A 74 ans, Boris Strougatski pourrait se permettre de regarder derrière lui avec sérénité. Mais il n’en est rien. Toujours préoccupé par le devenir des hommes en général et de son pays en particulier, il nous livre ici, pour la première fois en français et avec une liberté de ton impensable en Russie, ses impressions. C’est l’occasion aussi de revenir sur certaines contrevérités qui ont longtemps circulé, faute d’informations fiables.
Viktoriya et Patrice Lajoye.
Propos recueillis par courriel entre le 20 décembre 2006 et le 2 février 2007. Première publication dans Lunatique, 2008.
Comment allez-vous (1) ?
Ca va, merci. Mon état est satisfaisant.
Depuis 1991, vous avez publié deux romans sous le pseudonyme de S. Vititsky. Pour quelle raison ?

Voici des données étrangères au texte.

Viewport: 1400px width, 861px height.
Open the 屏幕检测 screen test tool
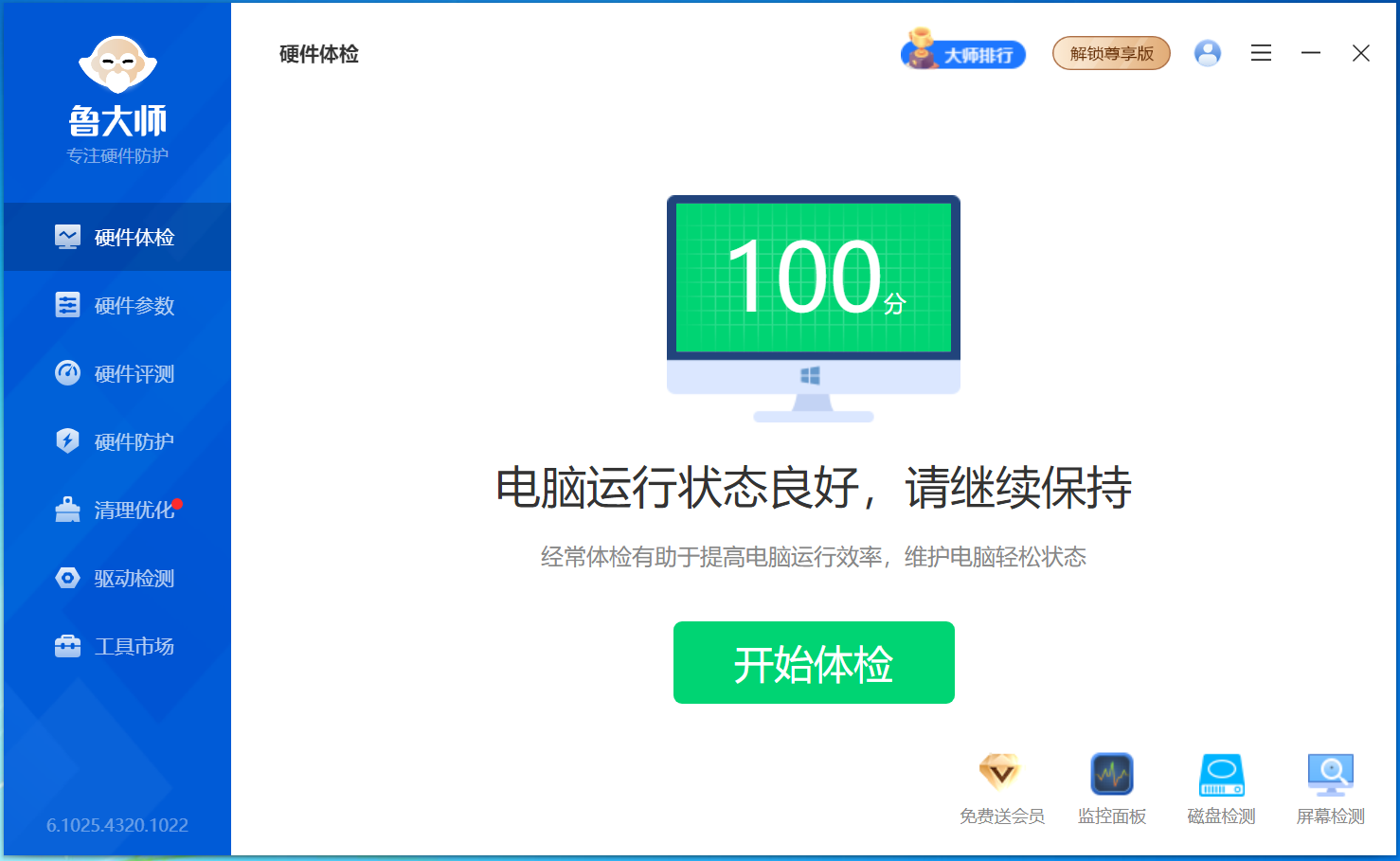point(1330,774)
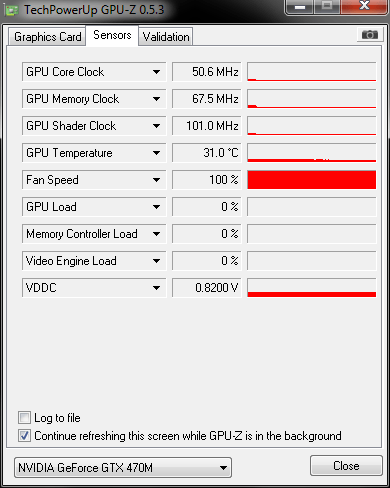
Task: Select the Sensors tab
Action: (x=112, y=35)
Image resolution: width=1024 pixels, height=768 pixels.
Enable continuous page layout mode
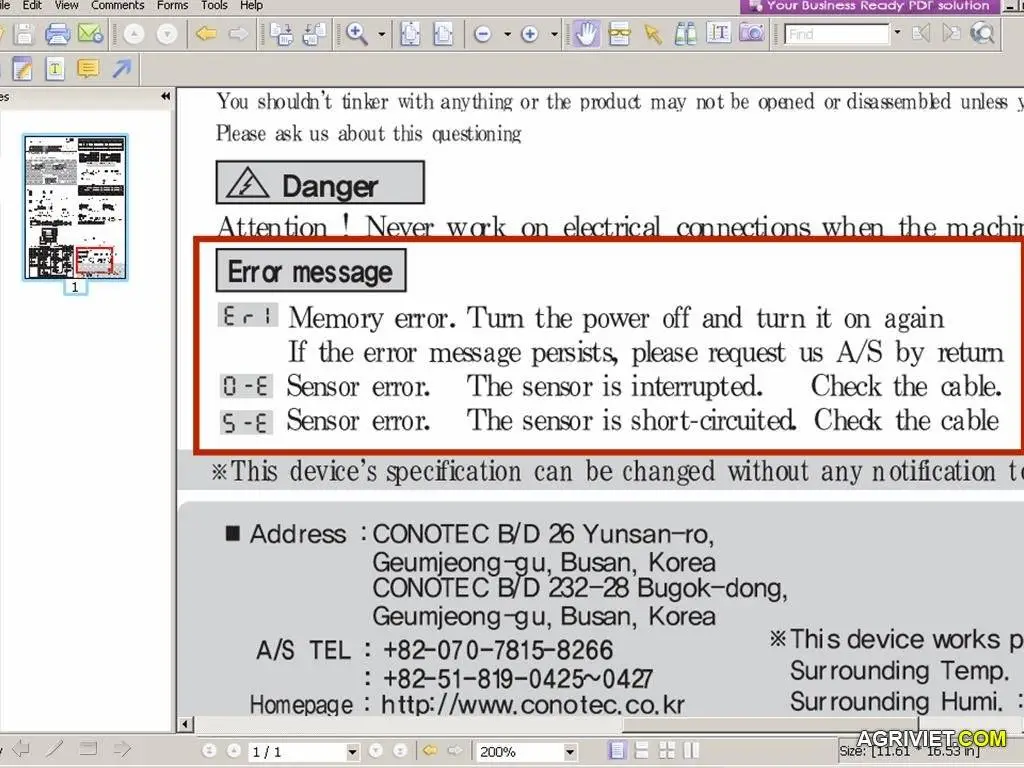[641, 750]
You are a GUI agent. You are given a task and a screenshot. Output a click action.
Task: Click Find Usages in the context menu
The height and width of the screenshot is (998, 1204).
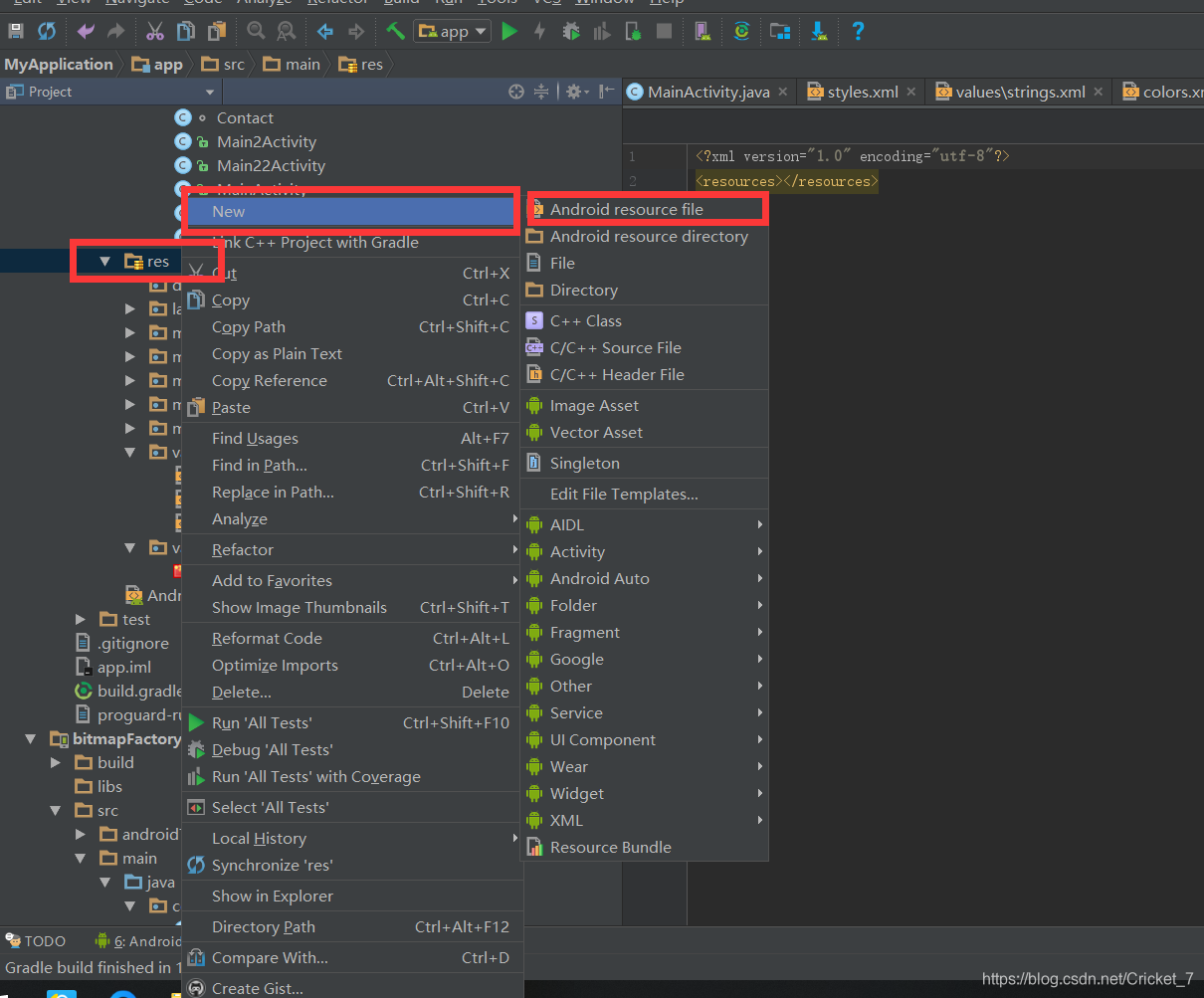coord(255,438)
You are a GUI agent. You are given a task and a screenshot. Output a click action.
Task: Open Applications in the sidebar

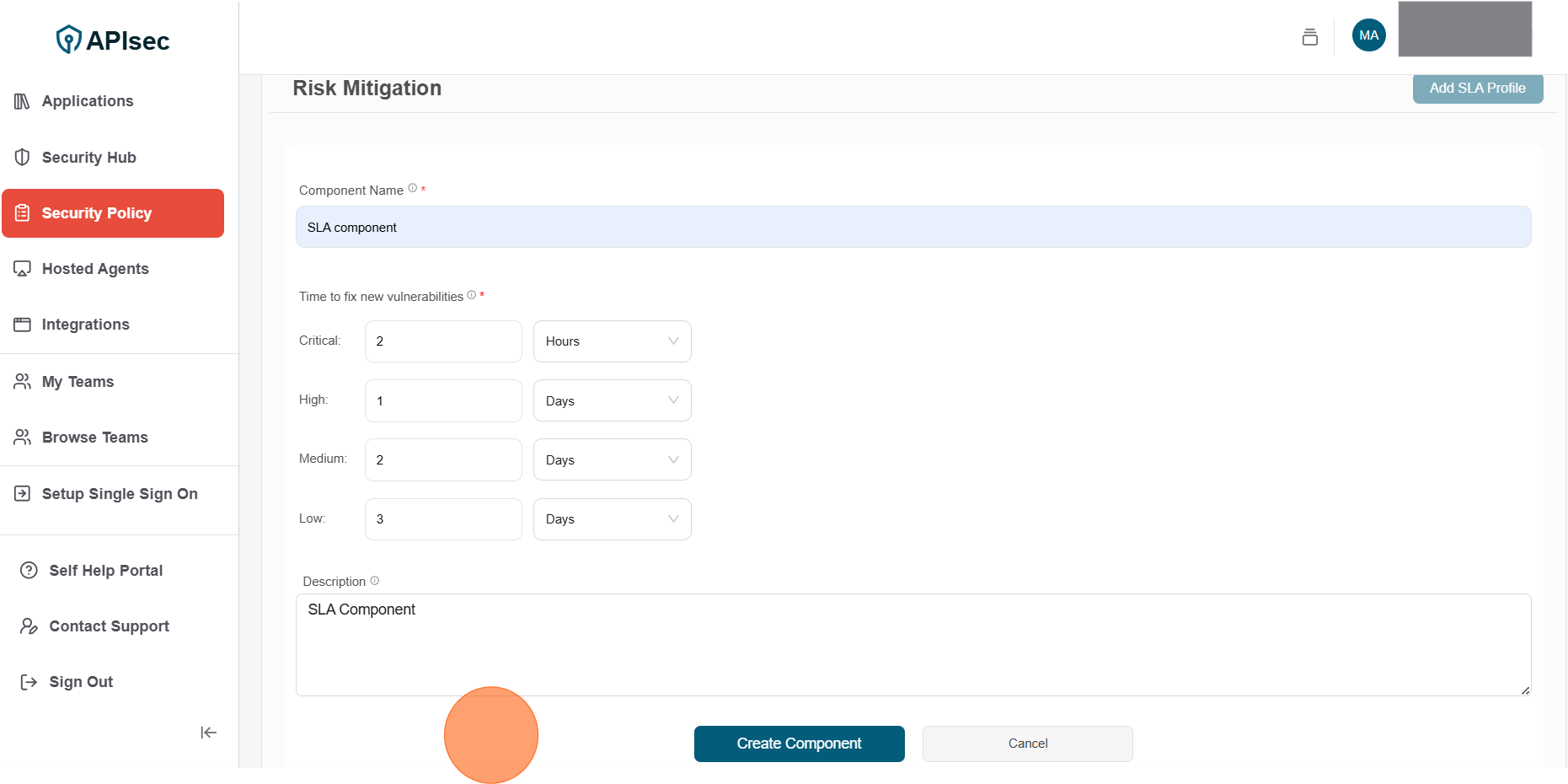point(88,101)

Il y a longtemps, quand mon frère était vivant et que nous étions tous en bonne santé, Arkadi Natanovitch et moi étions tombés d’accord sur le fait que si l’un d’entre nous devait écrire quelque chose de sérieux (pas un article, ni une critique ou une traduction, mais, disons, un roman en solo), cela devait être publié sous pseudonyme. Lorsqu’Arkadi était encore vivant, il a respecté cet accord à plusieurs reprises, et maintenant mon tour est arrivé.

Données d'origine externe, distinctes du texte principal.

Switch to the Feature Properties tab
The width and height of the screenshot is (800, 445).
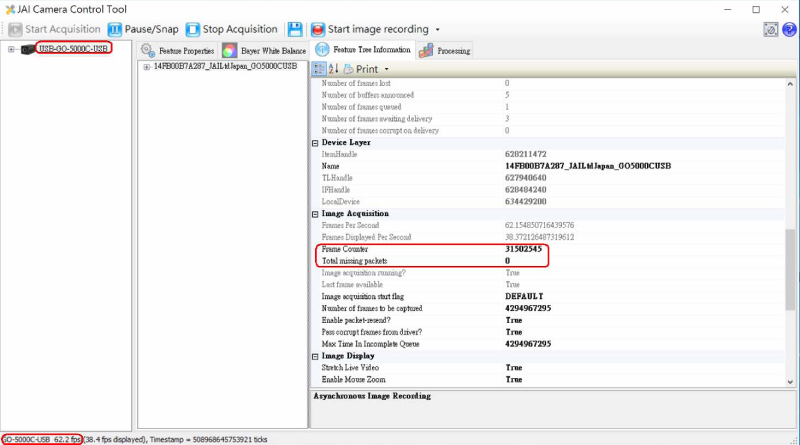[x=176, y=50]
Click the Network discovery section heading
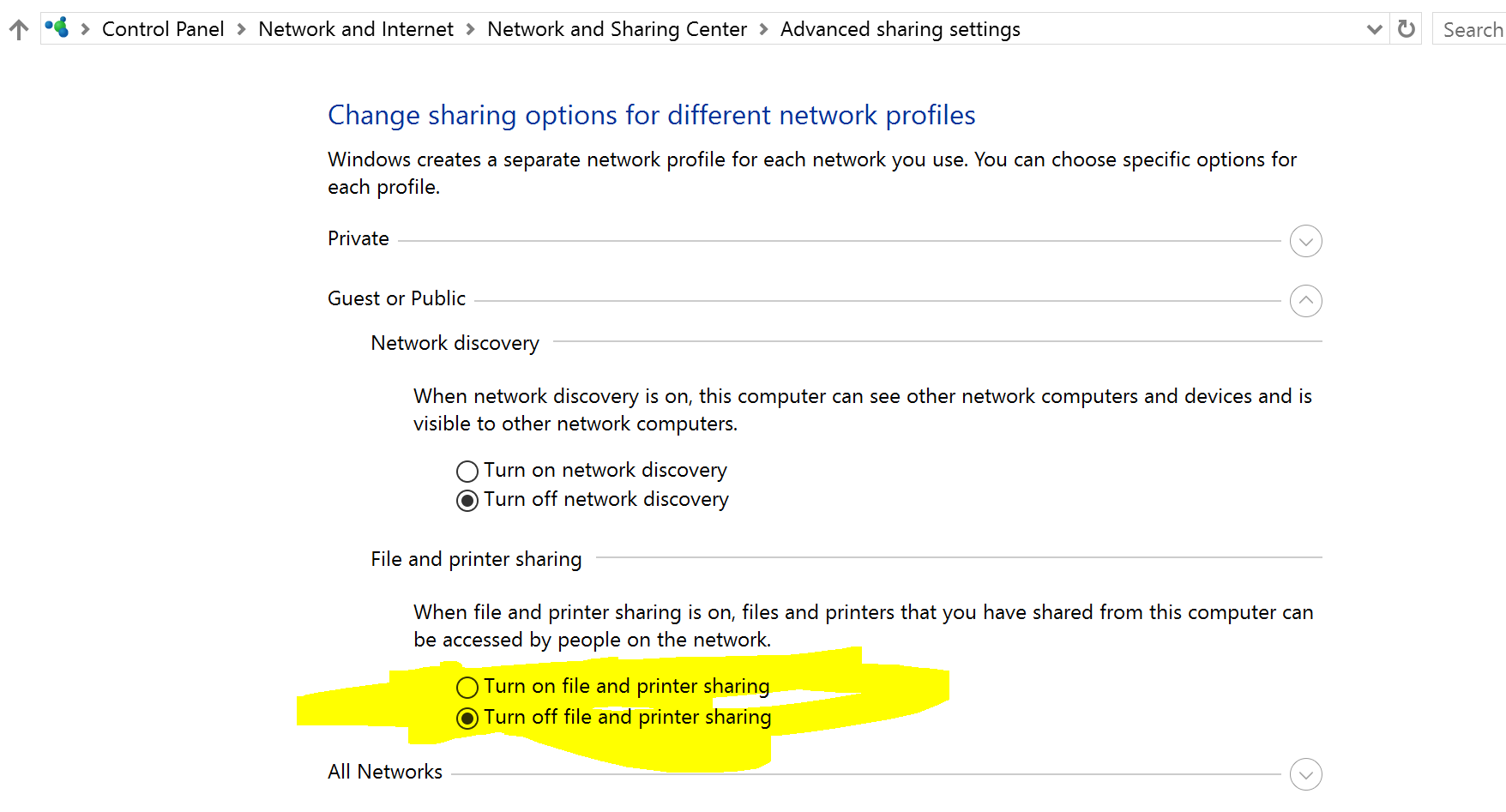Image resolution: width=1506 pixels, height=812 pixels. (x=455, y=343)
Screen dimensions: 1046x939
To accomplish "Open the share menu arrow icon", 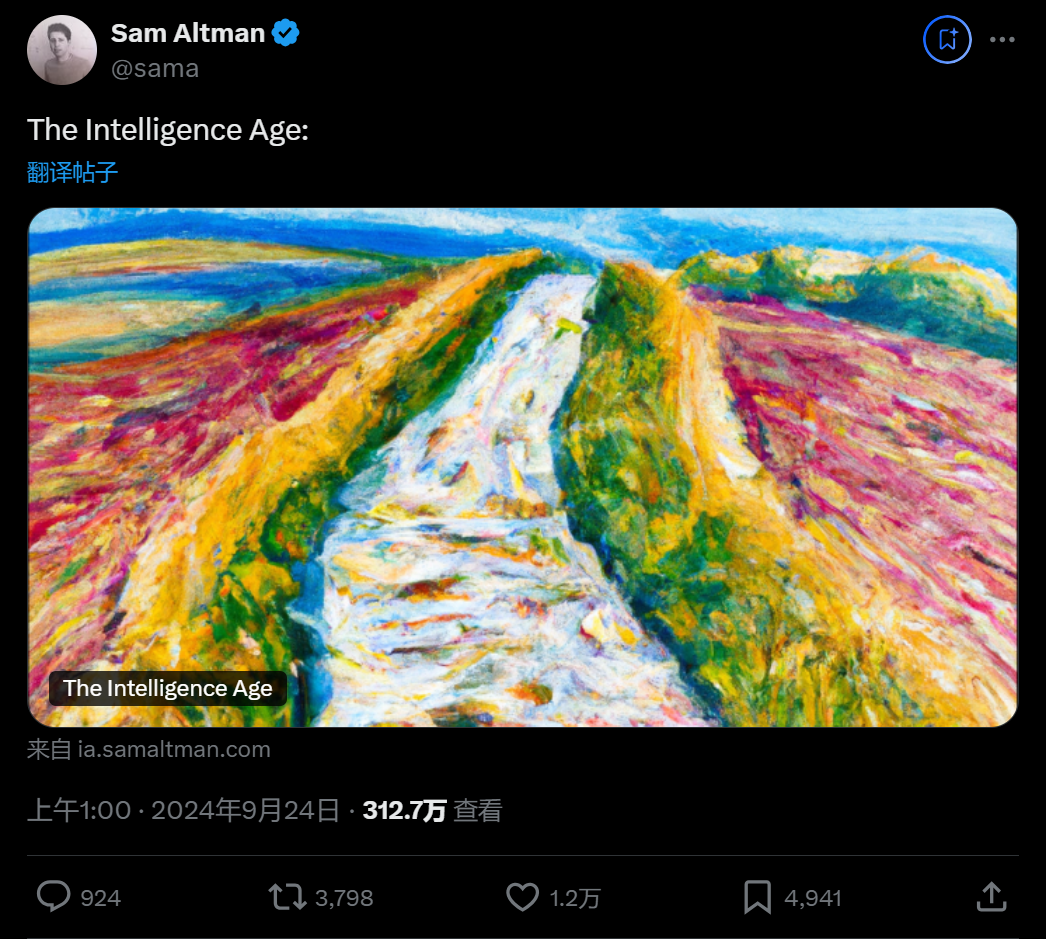I will coord(990,897).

Quelle est la part de l’autobiographie dans ces deux oeuvres ?
Dans ces deux romans, la part autobiographique est assez importante. C’est le cas notamment dans Recherche…, où les évènements du début et de la fin sont tirés de la réalité, et n’ont été rendus fictifs que pour les besoins du sujet.
Doivent-elles être vues comme une critique des temps modernes ?
La « critique » est un point de vue peu intéressant pour moi. J’écris simplement ce que je pense et ce que je vois autour de moi.
Comment se passe le processus d’écriture, pour vous, maintenant. Est-ce quelque chose de facile ?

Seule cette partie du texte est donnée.